O Rio é uma cidade grande e, muitas vezes, não é possível nos deslocarmos apenas a pé. Infelizmente. Assim, quando é necessário eu pego o metrô. Tenho que deixar claro desde o início que eu sou um entusiasta do transporte sobre trilhos, infelizmente tão desprezado no nosso país. E acredito mesmo que o metrô seja a única (ou a melhor) opção de transporte para os nossos grandes e engarrafados centros urbanos. Pode parecer contraditório para alguém que diz amar observar o movimento das ruas, essa opção pelo deslocamento subterrâneo. Lembro-me até do comentário de alguns conhecidos, que partilham comigo esse amor pelo movimento das ruas, de que não gostavam de andar de metrô porque não há nada para se observar através das janelas. Concordo. Mas, a partir do momento que os sucessivos engarrafamentos começam a deixá-lo a beira de um ataque de nervos, creio que essa seja a opção mais saudável.

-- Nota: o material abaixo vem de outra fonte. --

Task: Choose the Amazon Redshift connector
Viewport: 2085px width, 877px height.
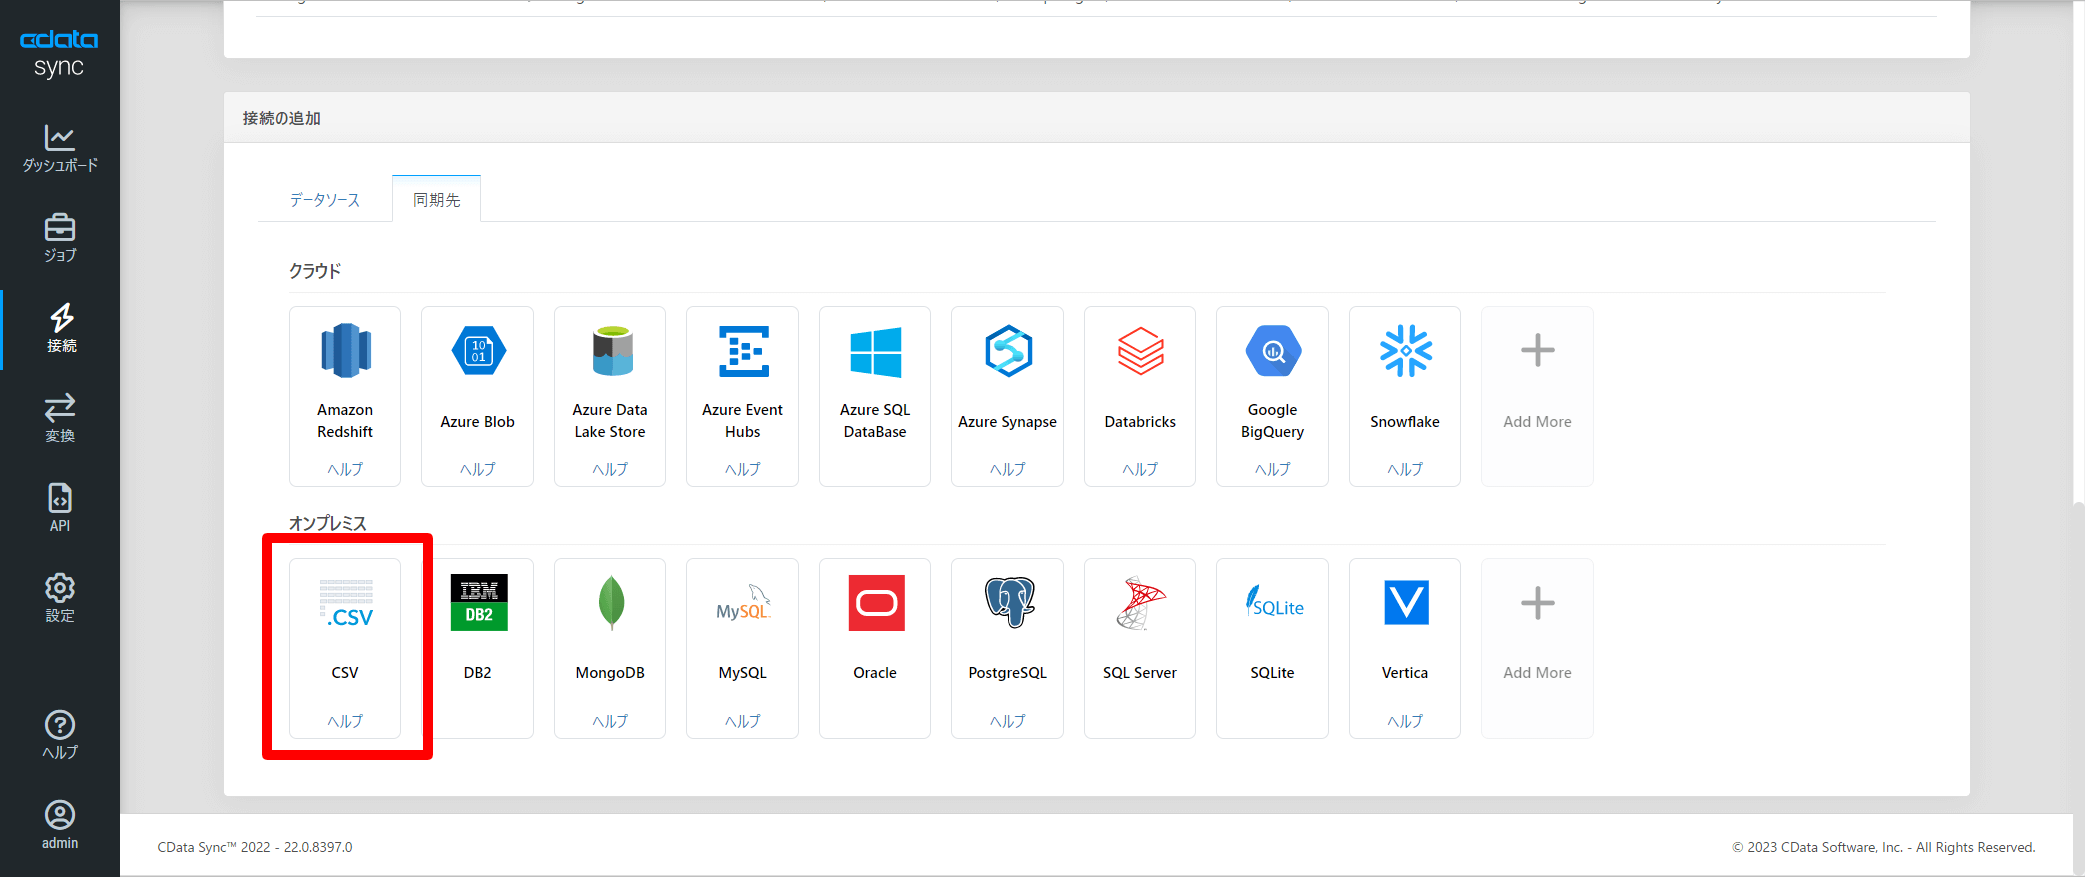Action: pyautogui.click(x=345, y=352)
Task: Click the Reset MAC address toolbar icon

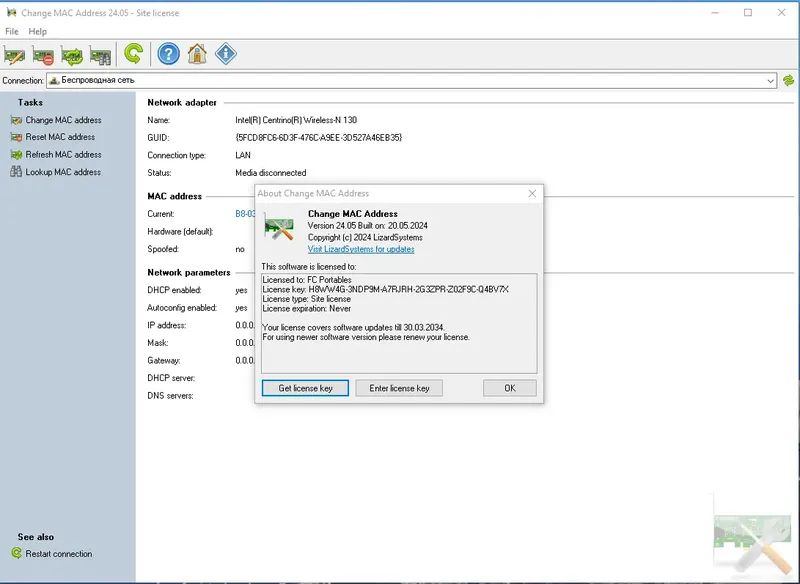Action: point(42,54)
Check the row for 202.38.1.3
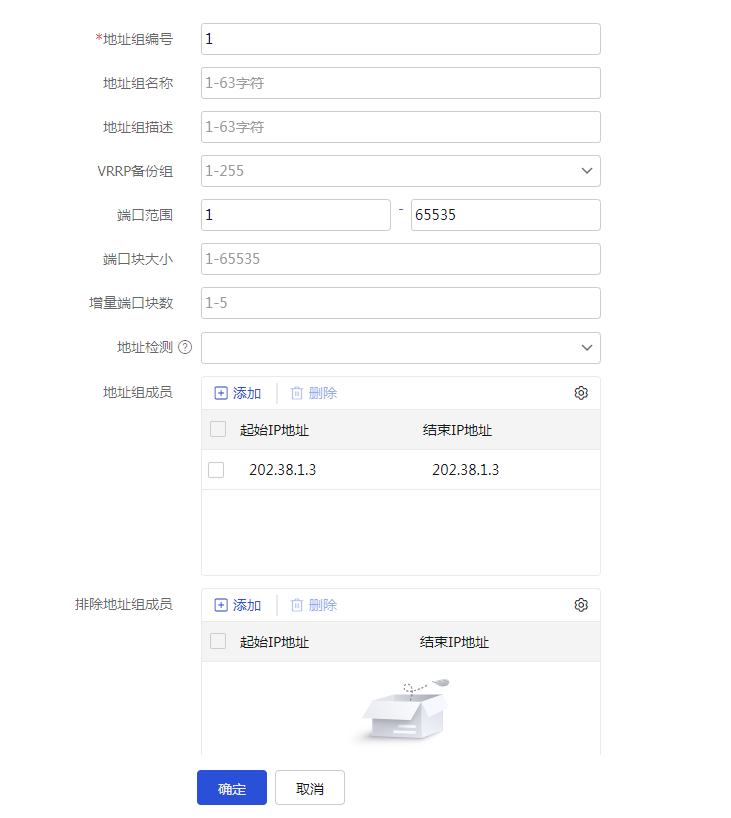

A viagem de metrô está longe de ser monótona para quem tem “o vírus da observação”, como dizia João do Rio (sempre ele). A “nova” moda no metrô é a apresentação do condutor. Entre no metrô em alguma das suas estações terminais e, ao partir do trem, você ouvirá pelos alto-falantes do vagão algo do tipo: “Prezados clientes, eu sou o condutor Silva e irei com vocês até a Estação Central, o tempo de viagem é de aproximadamente X minutos”. Pra mim, é impossível escutar essa apresentação e não pensar no constrangimento do condutor em ter que se apresentar para os usuários. Fico pensando que tudo que ele queria era sentar isoladinho na sua cabine e fazer o seu trabalho repetitivo até o fim do expediente, tendo que interagir o mínimo possível com os usuários. Afinal de contas, lidar com o público não faz parte da sua função. Pelo menos não a princípio. E, agora, logo de partida, assim que começa do seu expediente ele é obrigado a se apresentar para os passageiros. Não deixa de gerar certo constrangimento para alguém que não está acostumado a falar em público. Mesmo que a apresentação seja feita pelo rádio. Mas nada de tão traumático que faça alguém pensar em mudar de emprego, creio eu.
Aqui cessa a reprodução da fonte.